__INSTRUCTIONS FOR THE TASK__:
Print each line below verbatim, skipping every picture.

__DATA FOR ANALYSIS__:

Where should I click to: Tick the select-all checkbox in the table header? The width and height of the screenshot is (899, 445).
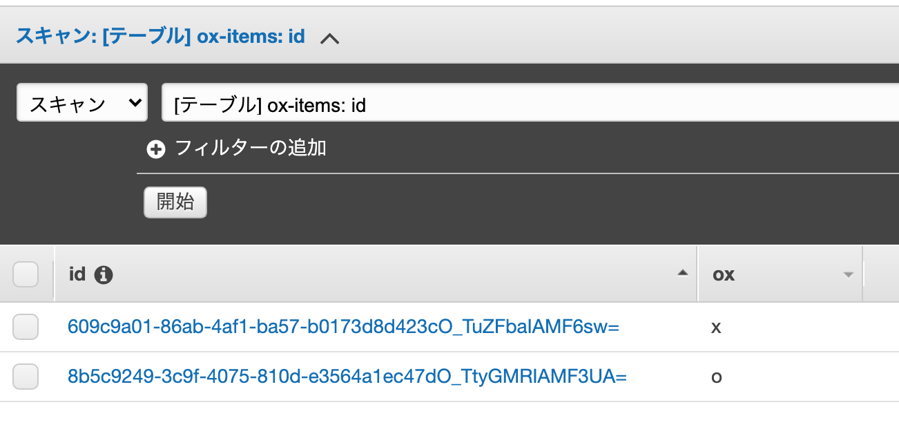click(x=26, y=274)
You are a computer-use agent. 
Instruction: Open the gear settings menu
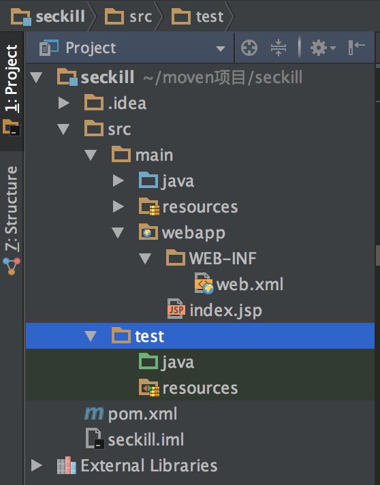pos(323,48)
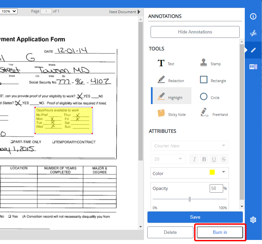Screen dimensions: 262x244
Task: Pick the Rectangle annotation tool
Action: coord(213,80)
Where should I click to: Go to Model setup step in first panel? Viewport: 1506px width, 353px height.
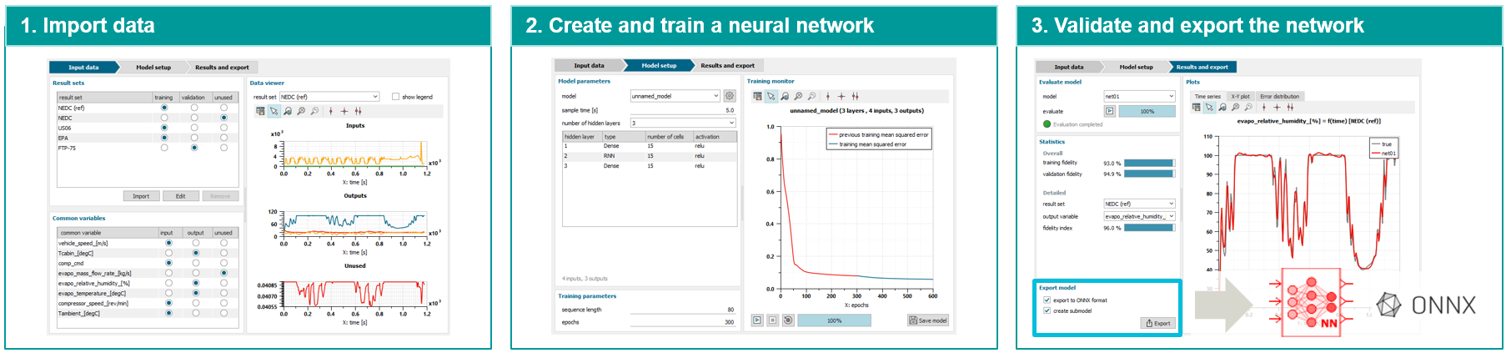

__SOLVED PROBLEM__:
Where should I click to: Tick the select-all checkbox in the table header? The width and height of the screenshot is (899, 445).
click(x=26, y=274)
You are a computer-use agent. 
Instruction: Open the gear settings menu
pos(323,48)
Screen dimensions: 262x244
Task: Pick the Rectangle annotation tool
Action: coord(213,80)
Where should I click to: Go to Model setup step in first panel? Viewport: 1506px width, 353px height.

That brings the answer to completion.